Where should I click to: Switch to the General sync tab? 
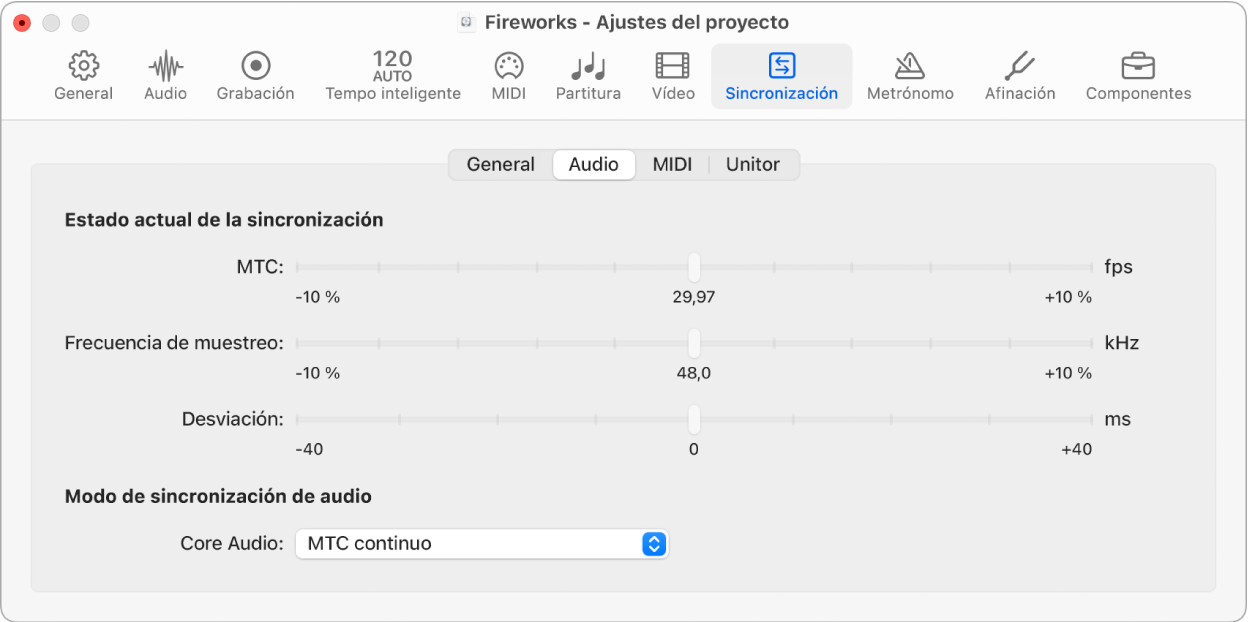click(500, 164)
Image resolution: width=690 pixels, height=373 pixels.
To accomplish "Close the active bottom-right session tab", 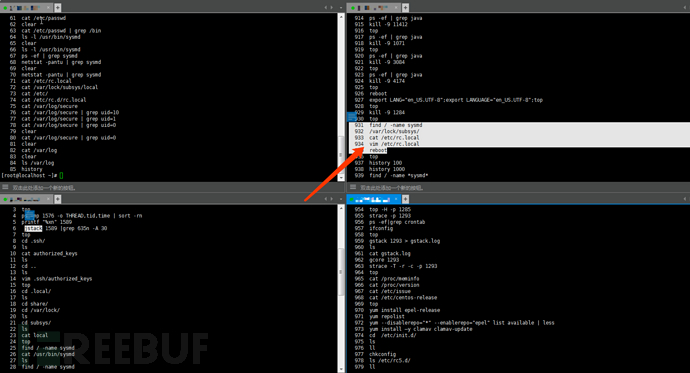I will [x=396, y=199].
---
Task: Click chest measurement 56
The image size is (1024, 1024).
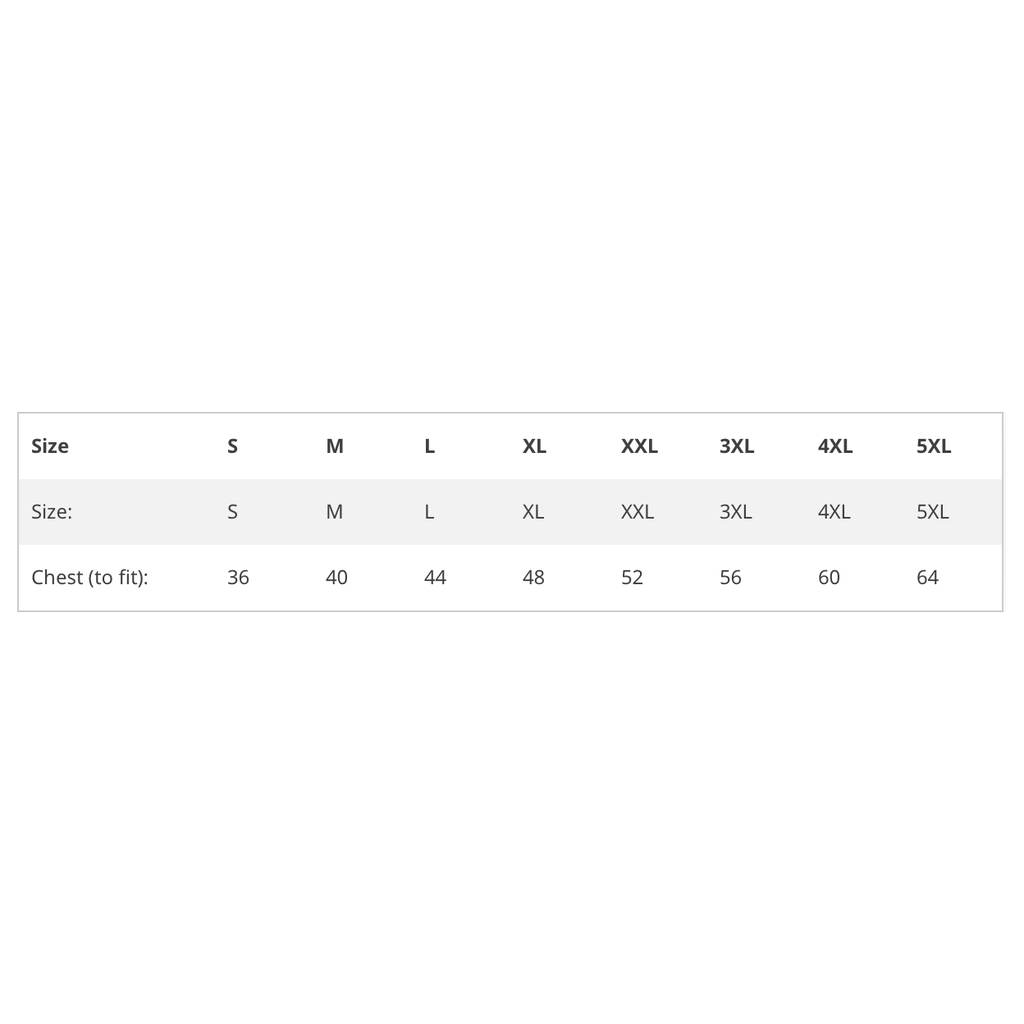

- _Task directions_:
From the records above, transcribe exactly the run of lines that opens with the line holding "Task: Click chest measurement 56" and closes with the line holding "The image size is (1024, 1024).", both included.

- _Output for this exercise_:
Task: Click chest measurement 56
The image size is (1024, 1024).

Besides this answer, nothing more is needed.